◆ **Requirement**:
Somewhere below are a line with "Forums (270, 161)" and a later line with "[Customizer] (1497, 161)". Output exactly those lines and all lines between them.

◆ **Supplied entries**:
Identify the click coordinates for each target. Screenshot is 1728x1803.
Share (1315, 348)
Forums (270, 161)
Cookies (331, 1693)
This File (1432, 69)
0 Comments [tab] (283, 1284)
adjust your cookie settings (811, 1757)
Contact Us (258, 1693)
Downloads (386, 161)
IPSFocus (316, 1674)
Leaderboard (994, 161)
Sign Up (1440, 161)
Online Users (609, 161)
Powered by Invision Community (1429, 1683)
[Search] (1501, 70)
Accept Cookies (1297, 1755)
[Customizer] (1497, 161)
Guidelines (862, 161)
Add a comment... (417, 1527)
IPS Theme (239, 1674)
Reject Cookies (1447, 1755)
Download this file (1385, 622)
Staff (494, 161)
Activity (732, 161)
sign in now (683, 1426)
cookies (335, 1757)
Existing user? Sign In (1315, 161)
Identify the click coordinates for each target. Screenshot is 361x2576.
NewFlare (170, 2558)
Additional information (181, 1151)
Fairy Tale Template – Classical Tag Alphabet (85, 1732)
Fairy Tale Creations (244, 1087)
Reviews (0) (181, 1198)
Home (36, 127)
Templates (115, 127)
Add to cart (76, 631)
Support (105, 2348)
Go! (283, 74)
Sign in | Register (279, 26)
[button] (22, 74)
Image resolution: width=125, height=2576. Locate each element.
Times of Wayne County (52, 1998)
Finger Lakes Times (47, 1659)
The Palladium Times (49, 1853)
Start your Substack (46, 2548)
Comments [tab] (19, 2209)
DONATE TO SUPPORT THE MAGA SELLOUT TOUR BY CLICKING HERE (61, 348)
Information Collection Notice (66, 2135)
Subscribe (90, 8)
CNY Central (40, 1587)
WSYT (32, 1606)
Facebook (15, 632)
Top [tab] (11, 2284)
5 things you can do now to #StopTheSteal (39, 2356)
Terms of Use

◆ **Task output**:
Forums (270, 161)
Cookies (331, 1693)
This File (1432, 69)
0 Comments [tab] (283, 1284)
adjust your cookie settings (811, 1757)
Contact Us (258, 1693)
Downloads (386, 161)
IPSFocus (316, 1674)
Leaderboard (994, 161)
Sign Up (1440, 161)
Online Users (609, 161)
Powered by Invision Community (1429, 1683)
[Search] (1501, 70)
Accept Cookies (1297, 1755)
[Customizer] (1497, 161)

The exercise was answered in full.